### Exercise brief
Output, word for word, the lines of this listing that fall between the line with "This screenshot has" and the line with "Task: Click the 云迁移 heading", counting both of those lines, and no others.

*** Opening of Provided information ***

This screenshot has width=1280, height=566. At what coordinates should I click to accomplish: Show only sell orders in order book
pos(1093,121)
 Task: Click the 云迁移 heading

*** Close of Provided information ***
*** Opening of Provided information ***

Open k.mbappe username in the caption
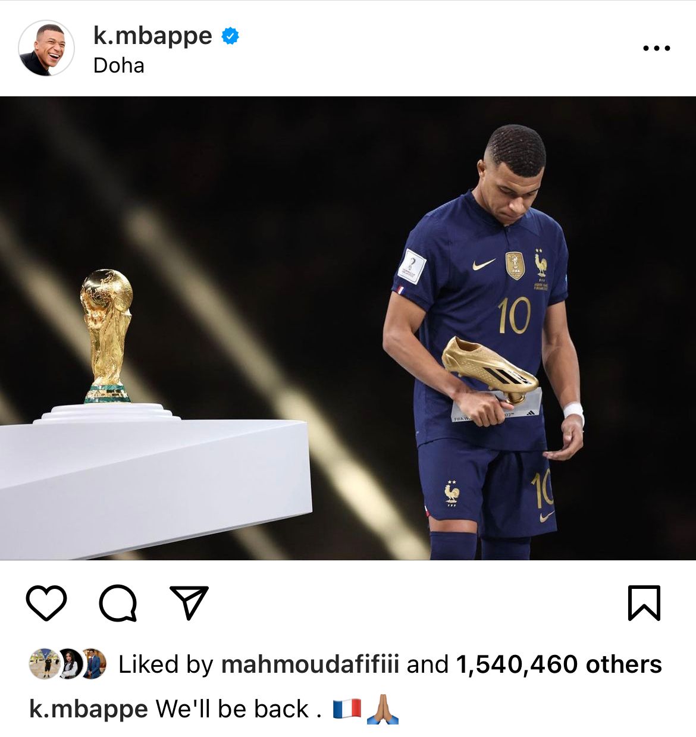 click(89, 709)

*** Close of Provided information ***
*** Opening of Provided information ***

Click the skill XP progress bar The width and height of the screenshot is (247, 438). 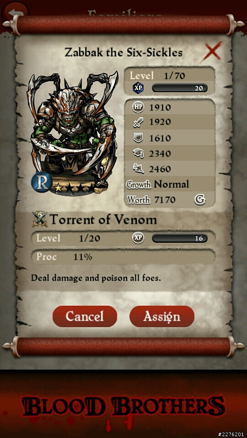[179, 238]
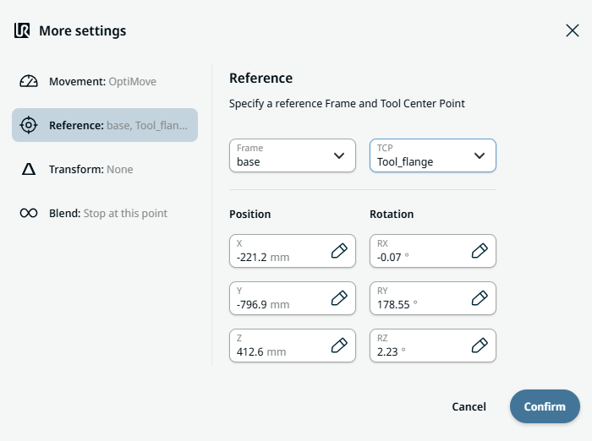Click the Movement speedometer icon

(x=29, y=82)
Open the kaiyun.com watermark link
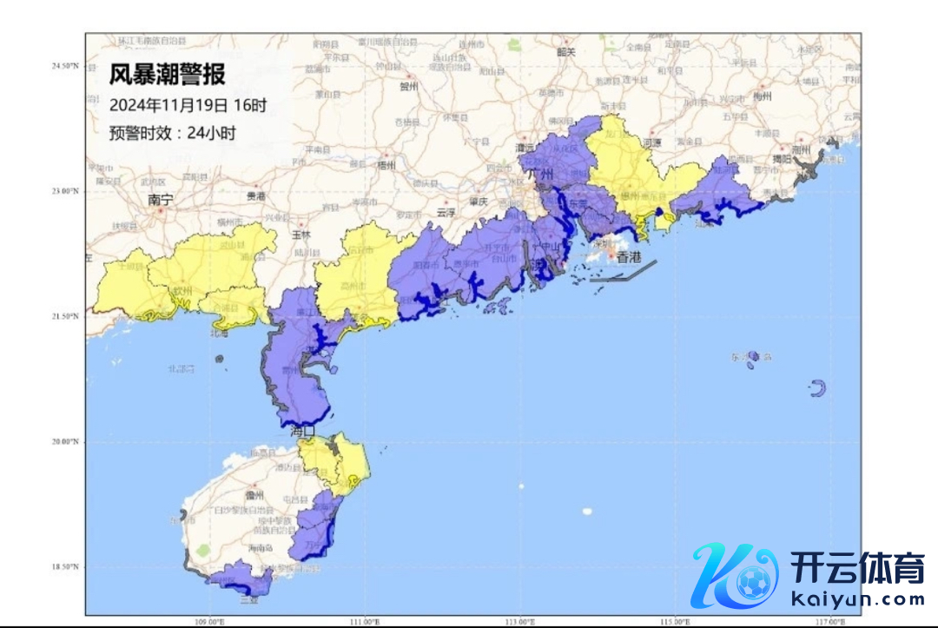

*** Close of Provided information ***

### Result
This screenshot has width=1280, height=566. At what coordinates should I click to accomplish: Show only sell orders in order book
pos(1093,121)
 Task: Click the 云迁移 heading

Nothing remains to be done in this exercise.